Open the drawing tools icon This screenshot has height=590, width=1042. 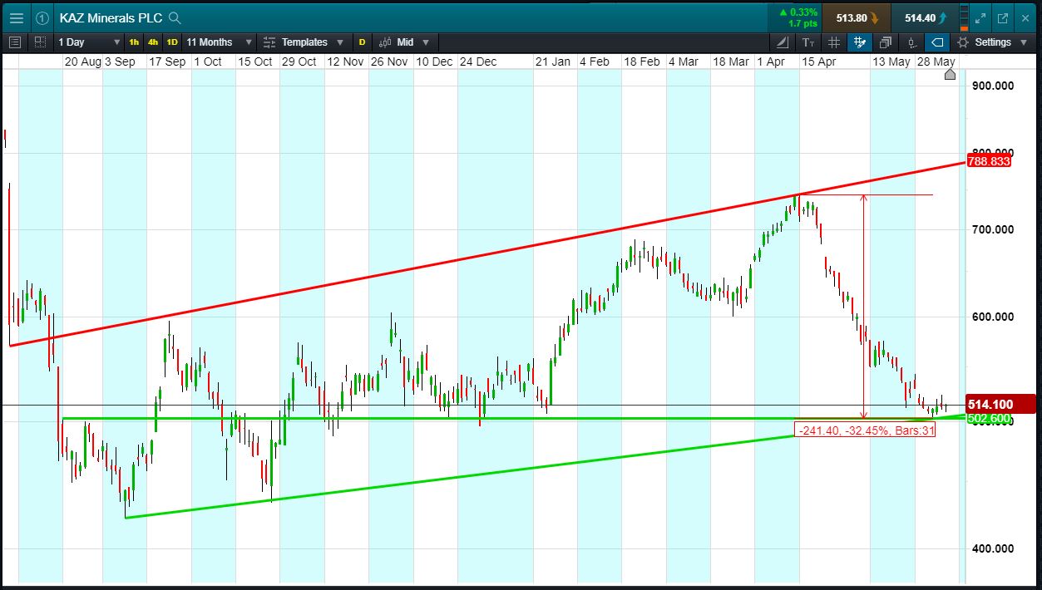tap(783, 42)
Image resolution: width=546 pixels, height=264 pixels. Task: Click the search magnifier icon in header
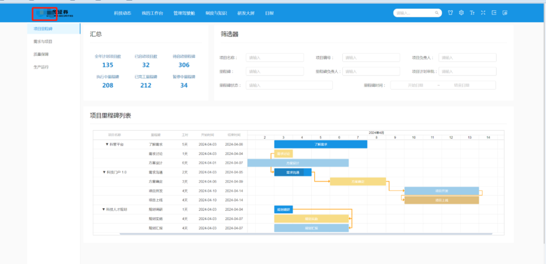[437, 13]
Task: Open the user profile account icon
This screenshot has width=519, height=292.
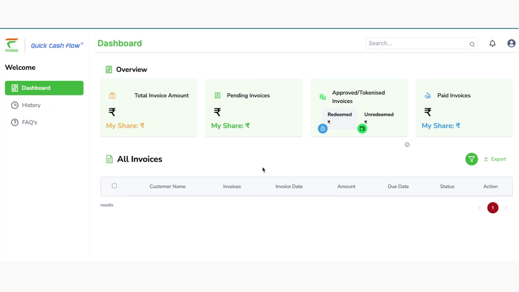Action: (x=511, y=43)
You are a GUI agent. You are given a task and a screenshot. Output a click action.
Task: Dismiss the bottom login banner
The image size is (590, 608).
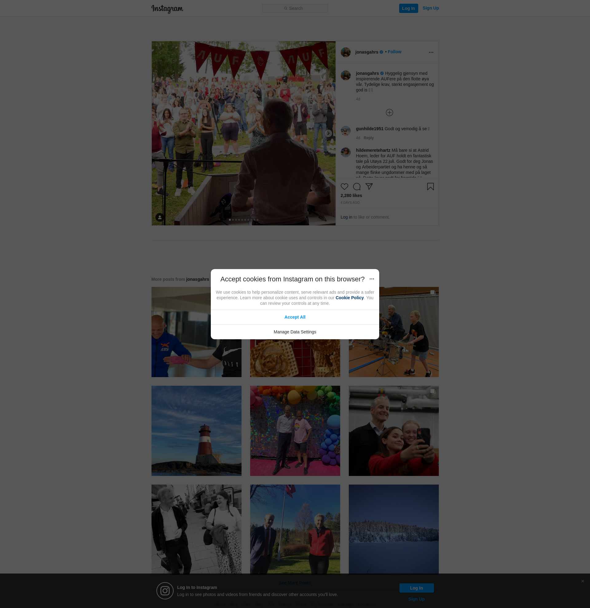click(583, 581)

━━━━━━

Rewrite every line from the one containing "Image resolution: width=546" through the end of the items, requests included, multiplying each coordinate in the answers by 0.45 and rounding to whole numbers, with halves rounded up. Leave the pictures out.

Image resolution: width=546 pixels, height=264 pixels. Task: Click the search magnifier icon in header
[197, 6]
Task: Open the user profile account icon
This screenshot has width=519, height=292.
Action: (x=230, y=19)
You are a GUI agent. You are given a task and a screenshot. Output a click action.
Task: Dismiss the bottom login banner
The image size is (590, 608).
click(262, 261)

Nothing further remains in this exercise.